Alles das ist die Angst vor der Konfrontation des Selbstbildes mit dem Fremdbild. Dem berühmten Ego sträuben sich dabei die Nackenhaare und es tut alles dafür, damit genau das nicht passiert. Natürlich macht man sich als Coach keine Freunde, wenn man den Finger tief in die Wunde legt und unmissverständlich zum Ausdruck bringt: Wir müssen über deine Werte und Identität reden, wenn du dein Ziel wirklich erreichen willst!
Jetzt geht es nur noch um die Frage, welcher Schmerz ist größer? Mein Ego zu überwinden oder mein Ziel aufzugeben? Beides wenig attraktiv. Die Ablehnung dagegen ist ein wenig so, wenn mir die Diagnose, die der Arzt mir stellt, nicht gefällt und ich ihn bitte mir doch eine andere zu nennen. Die am wenigsten effiziente und doch am häufigsten gewählte Entscheidung ist: Weitermachen wie bisher.

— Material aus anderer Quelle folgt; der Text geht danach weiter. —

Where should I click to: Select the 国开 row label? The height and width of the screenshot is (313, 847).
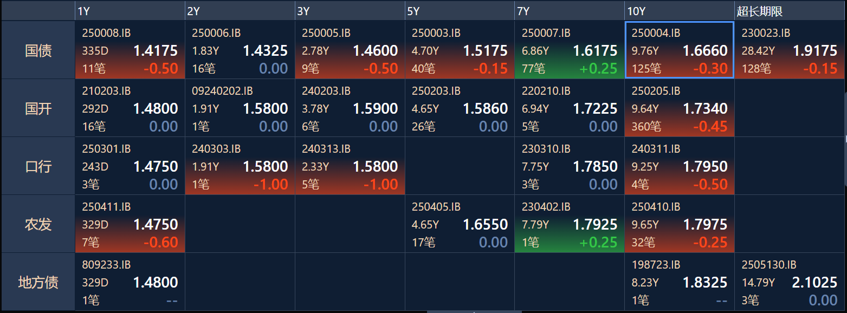38,108
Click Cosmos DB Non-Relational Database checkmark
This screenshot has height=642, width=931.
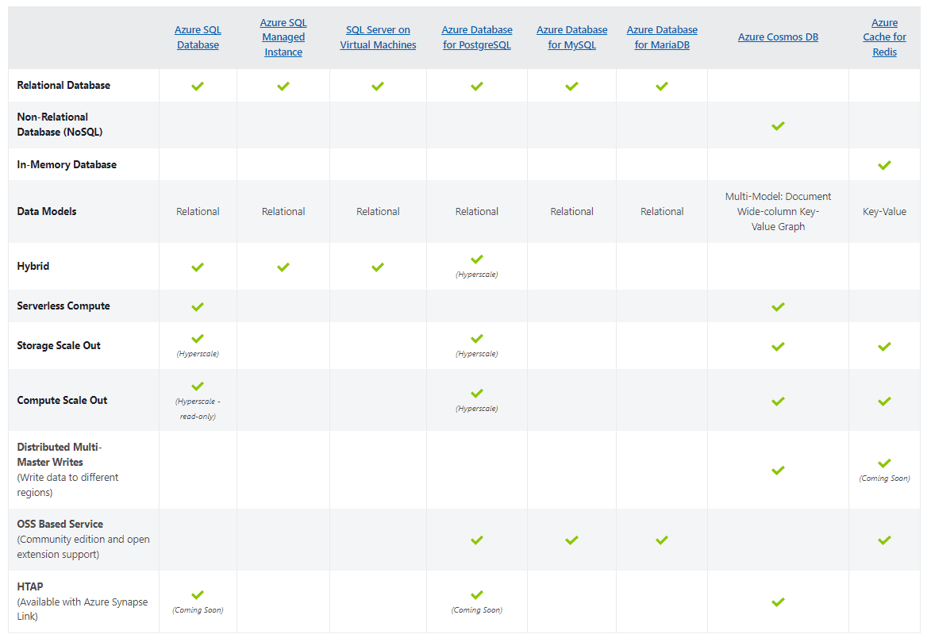pos(778,125)
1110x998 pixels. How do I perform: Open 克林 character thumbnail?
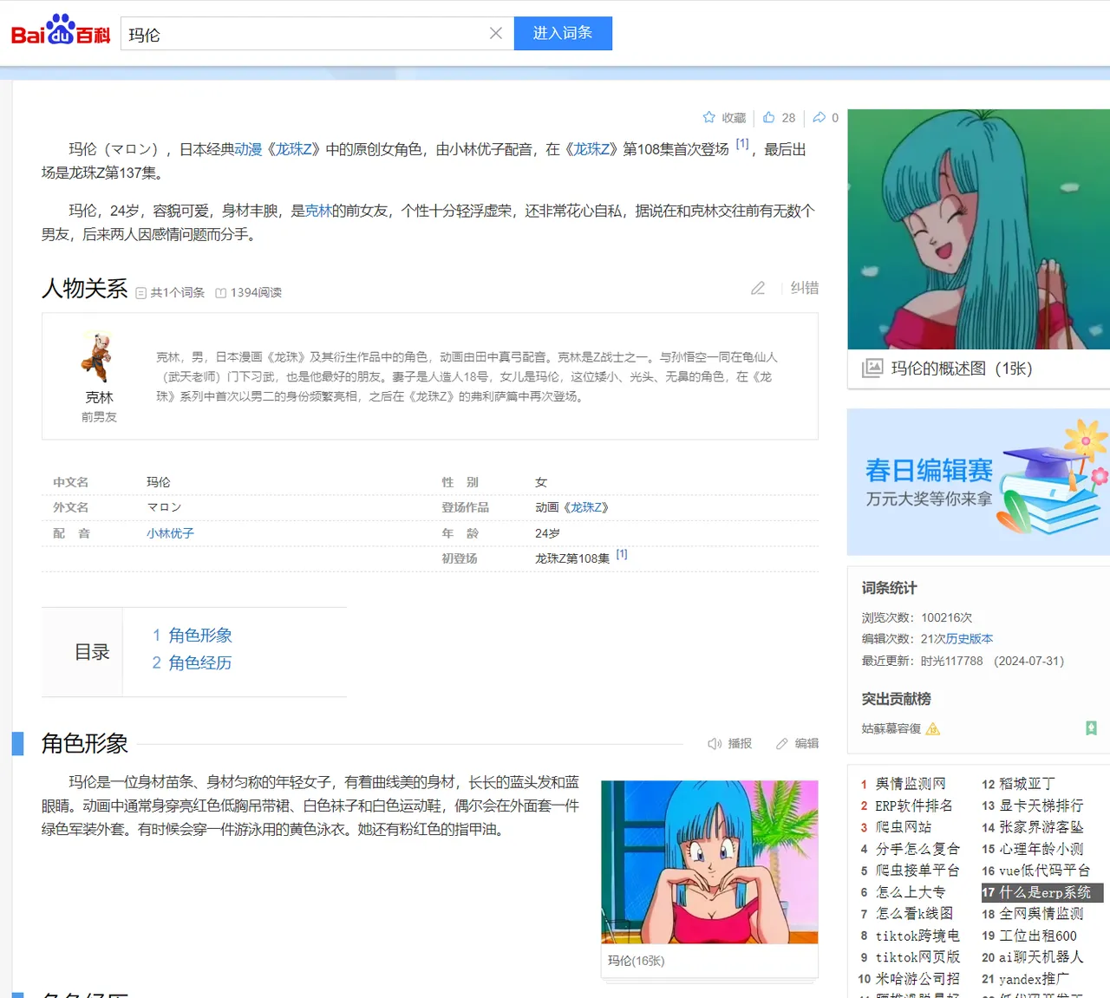(98, 357)
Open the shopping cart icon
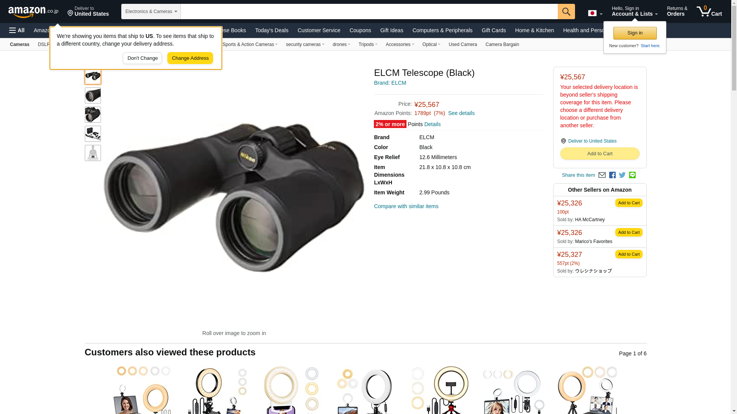This screenshot has height=414, width=737. tap(709, 12)
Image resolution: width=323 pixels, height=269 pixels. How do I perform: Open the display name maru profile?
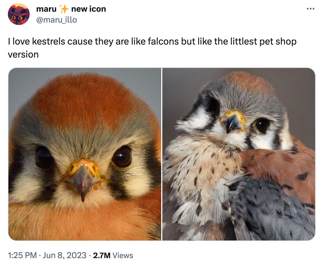46,9
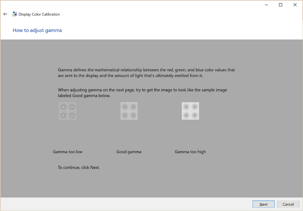The image size is (303, 211).
Task: Click the Good gamma label
Action: click(x=129, y=152)
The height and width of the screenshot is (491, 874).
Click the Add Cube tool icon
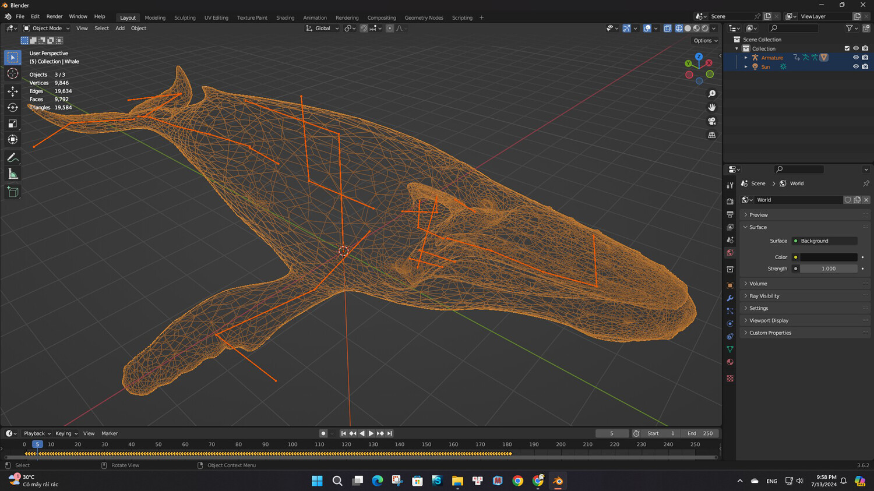13,192

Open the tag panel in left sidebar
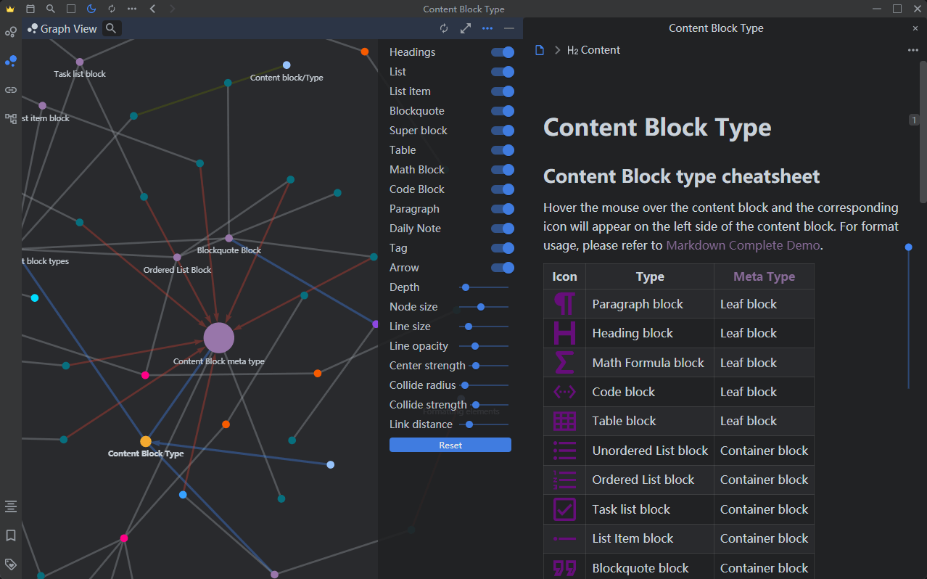(11, 564)
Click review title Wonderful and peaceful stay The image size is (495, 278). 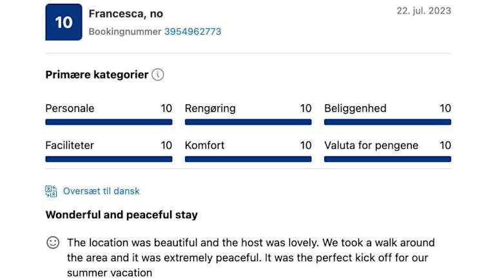coord(121,215)
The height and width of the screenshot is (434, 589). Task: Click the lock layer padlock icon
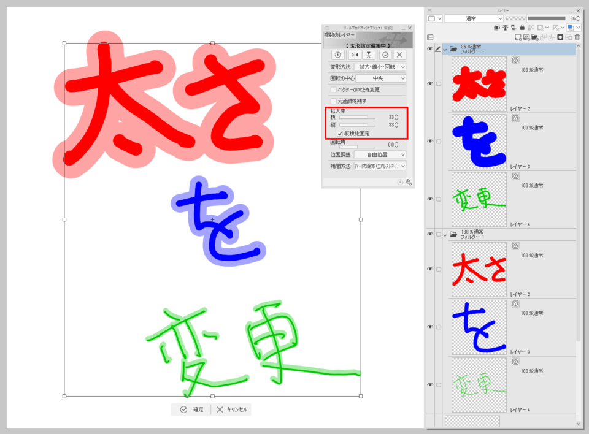click(522, 28)
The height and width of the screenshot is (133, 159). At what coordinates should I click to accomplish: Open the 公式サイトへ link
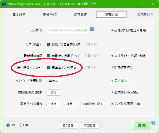pos(145,14)

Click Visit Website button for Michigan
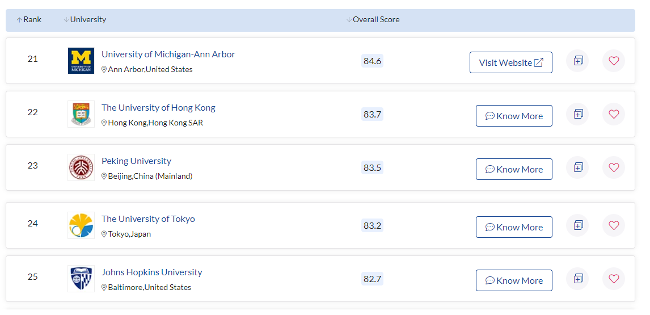point(510,62)
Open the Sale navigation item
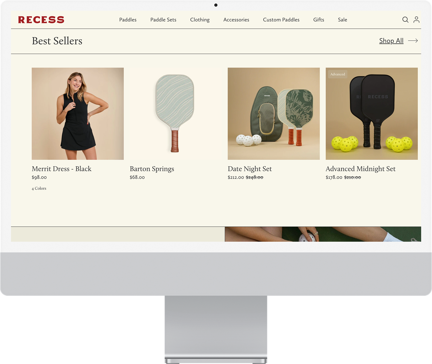 342,20
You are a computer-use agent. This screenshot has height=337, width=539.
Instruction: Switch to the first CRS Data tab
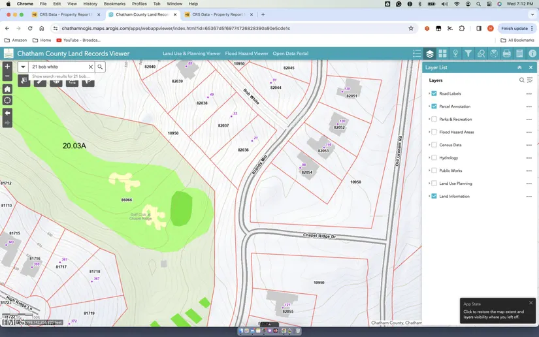tap(65, 14)
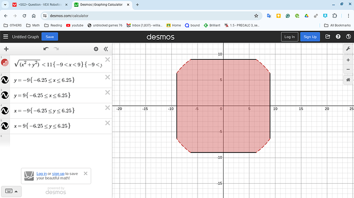The image size is (354, 198).
Task: Zoom in on the graph
Action: pos(348,60)
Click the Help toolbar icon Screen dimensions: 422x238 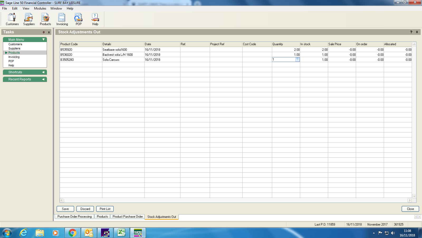point(95,19)
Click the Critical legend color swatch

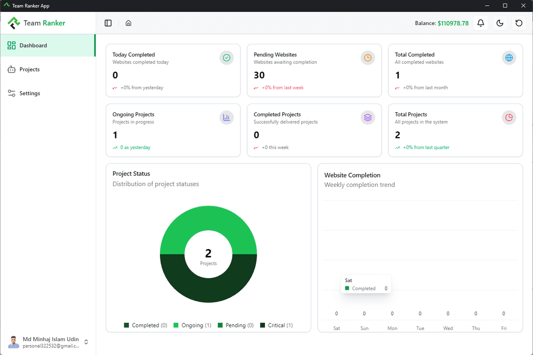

Jede:r hat natürlich das Recht, sich ins Knie zu schießen. Dennoch möchte ich dringend davon abraten. So heißt es auch in dem bekannten Satz von Albert Einstein: „Die Definition von Wahnsinn ist immer wieder das Gleiche zu tun und jeweils andere Ergebnisse zu erwarten.“
Was nützt es mir, wenn ich nach über einem Jahr Arbeitslosigkeit und 100 oder mehr nicht erfolgreichen Bewerbungen, die Anstrengung und die Schlagzahl erhöhen? Rational lautet von jedem natürlich die Antwort: Nichts!
Doch wir sind hier emotional unterwegs und einer der stärksten Emotionen ist Angst. Unabhängig vom Bildungsgrad übrigens kommt es unter dem Einfluss von Zukunftsängsten, Verlustängsten und enttäuscht im Vertrauen, zu sehr nachteiligen Entscheidungen, für den Bewerber. Doch die alles entscheidende Frage ist: „Wer bist du und wer willst du sein?“
Echte Misserfolge deuten darauf hin, dass aktuell eine große Differenz, zwischen dem, der ich bin und dem, der ich sein will, vorliegt. Viel Leid und Enttäuschung lässt sich vermeiden, wenn wir unser Ego überwinden und den Mut aufbringen, genau dorthin zu schauen. Allerdings betrachten viele diesen Schritt als Schwäche, als eine Form des Aufgebens.
„Wer das wozu kennt, kann jedes wie ertragen“ frei nach Nietzsche.
Doch jetzt möchte ich die Flughöhe wieder reduzieren und komme zurück zum Vorstellungsgespräch. Das Nennen von echten Misserfolgen sollte in der Tat wohlüberlegt sein, da es einen tiefen Einblick in Ihre Persönlichkeit bietet. Dass Sie Ihre Partnerwahl bereuen, dass die sechsmonatige stationäre Therapie Sie wirklich weitergebracht hat oder Ähnliches gehört eher zu den Themen, die Sie wohl überlegen, bevor Sie das nennen.
Der Kluge weiß, was er sagt, der Dumme sagt, was er weiß und der Weise weiß, wann er besser schweigen sollte.
Zum Schluss. Ich habe hier zwei Komplexe vermischt, weil sie auf der gleichen Basis beruhen.
Zum einen, dass sie bestens vorbereitet in ein Vorstellungsgespräch gehen und auch auf Fragen, die viele als eher intim erachten, eine gute Performance abliefern. Zumal im Wandel von der autoritären Führungskraft hin zum Coach der Mitarbeiter Resilienz wie auch Reflexionsfähigkeit verlangt wird. Oder andersherum formuliert, Soft Skills haben gerade in Führungspositionen ein höheres Gewicht als Hard Skills und sind somit entscheidend.
Zum anderen, dass, wenn sie erkannt haben, dass die Strategie des „mehr vom Gleichen“ sie nicht zum Ziel führt, sie nun wissen, wo sie möglicherweise ansetzen können, um doch noch zum Ziel zu gelangen.